MATERIALS PROVIDED START

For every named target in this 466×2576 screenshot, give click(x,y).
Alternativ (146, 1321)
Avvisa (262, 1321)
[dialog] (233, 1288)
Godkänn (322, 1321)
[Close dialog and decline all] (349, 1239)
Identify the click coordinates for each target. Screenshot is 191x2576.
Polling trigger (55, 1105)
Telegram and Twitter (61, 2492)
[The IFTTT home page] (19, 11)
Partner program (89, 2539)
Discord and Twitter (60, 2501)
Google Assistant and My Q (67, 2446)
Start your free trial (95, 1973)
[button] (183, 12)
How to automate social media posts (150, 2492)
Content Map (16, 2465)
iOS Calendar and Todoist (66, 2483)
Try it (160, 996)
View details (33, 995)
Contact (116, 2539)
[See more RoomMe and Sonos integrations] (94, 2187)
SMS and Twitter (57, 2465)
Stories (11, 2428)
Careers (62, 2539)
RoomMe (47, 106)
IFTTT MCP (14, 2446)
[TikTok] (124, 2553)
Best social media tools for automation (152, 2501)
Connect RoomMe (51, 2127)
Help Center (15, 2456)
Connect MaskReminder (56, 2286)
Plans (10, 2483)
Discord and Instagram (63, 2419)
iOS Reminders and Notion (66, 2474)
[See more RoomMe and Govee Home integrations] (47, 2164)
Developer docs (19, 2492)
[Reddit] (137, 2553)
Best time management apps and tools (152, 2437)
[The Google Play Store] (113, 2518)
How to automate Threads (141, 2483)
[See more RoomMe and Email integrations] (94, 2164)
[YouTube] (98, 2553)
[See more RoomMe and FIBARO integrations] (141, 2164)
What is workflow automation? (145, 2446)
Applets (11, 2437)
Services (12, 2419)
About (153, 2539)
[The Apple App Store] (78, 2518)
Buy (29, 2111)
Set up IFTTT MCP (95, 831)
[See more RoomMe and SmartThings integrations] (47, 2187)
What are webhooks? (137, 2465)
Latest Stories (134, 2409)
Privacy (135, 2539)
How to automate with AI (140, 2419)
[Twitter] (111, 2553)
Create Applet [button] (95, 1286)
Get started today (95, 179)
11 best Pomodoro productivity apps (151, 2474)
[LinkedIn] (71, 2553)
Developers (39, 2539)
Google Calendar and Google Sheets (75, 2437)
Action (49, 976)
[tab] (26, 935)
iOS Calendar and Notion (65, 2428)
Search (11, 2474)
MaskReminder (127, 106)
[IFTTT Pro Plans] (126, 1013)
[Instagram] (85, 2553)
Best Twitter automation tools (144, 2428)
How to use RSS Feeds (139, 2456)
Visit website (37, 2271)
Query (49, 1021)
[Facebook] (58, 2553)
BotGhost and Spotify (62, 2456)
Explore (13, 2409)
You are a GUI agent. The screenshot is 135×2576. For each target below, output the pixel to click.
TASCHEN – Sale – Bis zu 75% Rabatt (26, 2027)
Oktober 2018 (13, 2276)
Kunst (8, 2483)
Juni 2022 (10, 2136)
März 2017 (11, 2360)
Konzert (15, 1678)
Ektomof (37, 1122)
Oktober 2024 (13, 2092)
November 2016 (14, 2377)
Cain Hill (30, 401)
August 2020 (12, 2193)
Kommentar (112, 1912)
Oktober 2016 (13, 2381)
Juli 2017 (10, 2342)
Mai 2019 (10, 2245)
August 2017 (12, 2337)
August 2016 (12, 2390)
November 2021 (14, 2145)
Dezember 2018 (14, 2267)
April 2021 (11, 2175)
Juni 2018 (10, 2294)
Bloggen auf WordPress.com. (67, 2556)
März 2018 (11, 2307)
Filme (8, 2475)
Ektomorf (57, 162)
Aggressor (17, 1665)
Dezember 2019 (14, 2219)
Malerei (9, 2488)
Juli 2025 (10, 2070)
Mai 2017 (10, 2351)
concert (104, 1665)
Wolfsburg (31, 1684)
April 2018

MATERIALS PROVIDED END

> **AIM OF THE EXERCISE**
Everything in the material above from the line that has "You are a GUI" through the line that has "Bloggen auf WordPress.com. (67, 2556)" must be duplicated exactly, with no other lines given.

> **SOLUTION TO THIS PROBLEM**
You are a GUI agent. The screenshot is 135×2576. For each target below, output the pixel to click.
TASCHEN – Sale – Bis zu 75% Rabatt (26, 2027)
Oktober 2018 (13, 2276)
Kunst (8, 2483)
Juni 2022 (10, 2136)
März 2017 (11, 2360)
Konzert (15, 1678)
Ektomof (37, 1122)
Oktober 2024 (13, 2092)
November 2016 (14, 2377)
Cain Hill (30, 401)
August 2020 (12, 2193)
Kommentar (112, 1912)
Oktober 2016 (13, 2381)
Juli 2017 (10, 2342)
Mai 2019 (10, 2245)
August 2017 (12, 2337)
August 2016 (12, 2390)
November 2021 (14, 2145)
Dezember 2018 (14, 2267)
April 2021 (11, 2175)
Juni 2018 (10, 2294)
Bloggen auf WordPress.com. (67, 2556)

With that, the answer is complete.